# [Your objective]
Could you transcribe each record below exactly as written, setting the pictures aside?

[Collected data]

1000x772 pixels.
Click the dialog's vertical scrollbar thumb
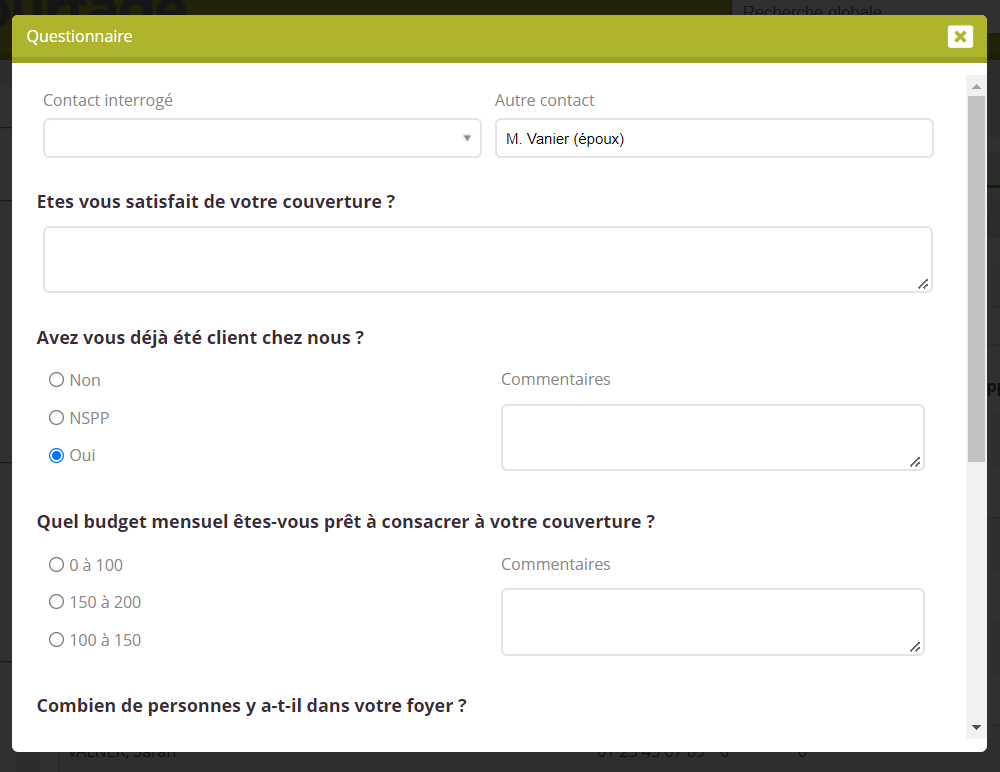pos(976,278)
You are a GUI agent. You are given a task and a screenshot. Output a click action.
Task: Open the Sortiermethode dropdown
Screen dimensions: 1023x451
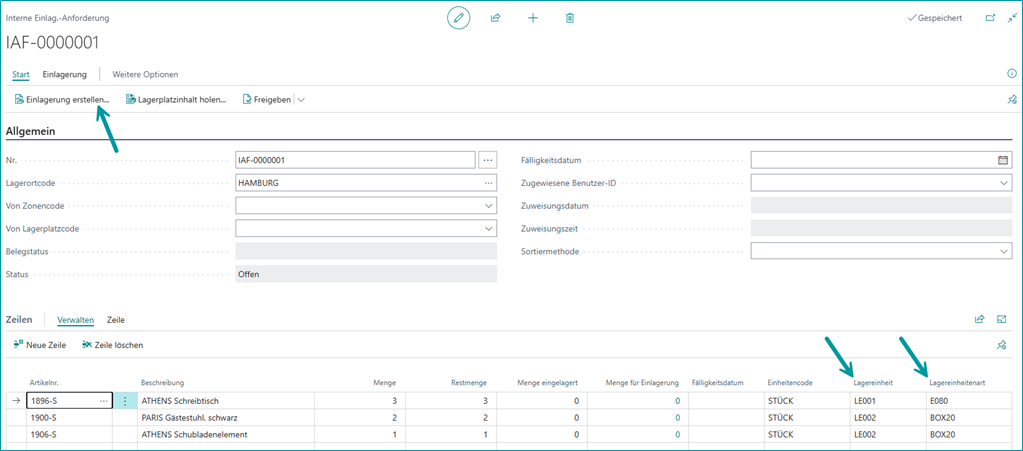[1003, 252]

# [Response to this exercise]
1000x772 pixels.
Click the dialog's vertical scrollbar thumb
pos(976,278)
You are a GUI agent. You are given a task and a screenshot. Output a click action.
Task: Open the Sortiermethode dropdown
Screen dimensions: 1023x451
[1003, 252]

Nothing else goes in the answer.